Pixel coordinate grounding data ->
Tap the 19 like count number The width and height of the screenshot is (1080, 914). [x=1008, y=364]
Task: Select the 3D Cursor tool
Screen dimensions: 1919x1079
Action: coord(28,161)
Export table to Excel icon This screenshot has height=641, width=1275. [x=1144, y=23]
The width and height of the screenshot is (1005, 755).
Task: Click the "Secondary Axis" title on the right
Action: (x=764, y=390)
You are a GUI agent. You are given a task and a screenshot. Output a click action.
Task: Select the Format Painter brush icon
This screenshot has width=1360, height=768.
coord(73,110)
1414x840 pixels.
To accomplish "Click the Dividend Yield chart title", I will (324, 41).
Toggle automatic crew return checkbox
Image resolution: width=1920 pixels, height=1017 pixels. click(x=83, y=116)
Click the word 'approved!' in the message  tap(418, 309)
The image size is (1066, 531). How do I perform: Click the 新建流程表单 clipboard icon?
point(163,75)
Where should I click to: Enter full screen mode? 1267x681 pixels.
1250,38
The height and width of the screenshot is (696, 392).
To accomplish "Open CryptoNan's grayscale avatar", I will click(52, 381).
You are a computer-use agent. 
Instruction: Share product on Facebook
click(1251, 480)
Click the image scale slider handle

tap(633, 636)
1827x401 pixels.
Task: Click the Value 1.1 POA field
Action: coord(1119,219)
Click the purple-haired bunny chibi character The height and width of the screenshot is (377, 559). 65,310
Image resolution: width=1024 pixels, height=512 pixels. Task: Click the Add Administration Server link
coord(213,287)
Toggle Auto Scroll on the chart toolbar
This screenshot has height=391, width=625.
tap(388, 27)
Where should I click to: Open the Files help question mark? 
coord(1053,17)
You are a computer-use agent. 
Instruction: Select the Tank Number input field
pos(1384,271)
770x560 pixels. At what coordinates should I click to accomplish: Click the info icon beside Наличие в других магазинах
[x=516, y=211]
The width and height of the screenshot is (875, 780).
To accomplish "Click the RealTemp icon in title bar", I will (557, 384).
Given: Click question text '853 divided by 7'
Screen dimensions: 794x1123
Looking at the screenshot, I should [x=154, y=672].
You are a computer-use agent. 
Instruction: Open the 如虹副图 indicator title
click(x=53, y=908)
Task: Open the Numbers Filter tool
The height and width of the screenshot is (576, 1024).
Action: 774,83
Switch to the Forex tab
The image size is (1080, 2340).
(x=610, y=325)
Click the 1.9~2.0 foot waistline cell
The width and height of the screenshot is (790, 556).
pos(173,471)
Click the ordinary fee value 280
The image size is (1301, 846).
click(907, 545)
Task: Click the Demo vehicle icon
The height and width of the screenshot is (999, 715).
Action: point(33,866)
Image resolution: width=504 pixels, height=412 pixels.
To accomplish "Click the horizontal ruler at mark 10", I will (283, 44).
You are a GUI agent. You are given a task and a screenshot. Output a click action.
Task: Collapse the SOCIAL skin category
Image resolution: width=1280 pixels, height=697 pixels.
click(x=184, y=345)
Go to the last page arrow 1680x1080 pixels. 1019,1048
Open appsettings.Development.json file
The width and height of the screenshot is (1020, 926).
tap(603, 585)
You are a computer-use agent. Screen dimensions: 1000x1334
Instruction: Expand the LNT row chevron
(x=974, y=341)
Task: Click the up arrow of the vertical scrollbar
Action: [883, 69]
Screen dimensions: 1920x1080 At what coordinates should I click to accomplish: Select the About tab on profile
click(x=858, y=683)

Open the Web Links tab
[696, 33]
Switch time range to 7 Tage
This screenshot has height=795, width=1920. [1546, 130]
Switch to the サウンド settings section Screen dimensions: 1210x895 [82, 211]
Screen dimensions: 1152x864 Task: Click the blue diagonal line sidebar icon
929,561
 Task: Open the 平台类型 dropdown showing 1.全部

What you are asked to do -> Determine how many lines of the data above contain the string "will", and answer with the number only.

Answer for this exercise -> 4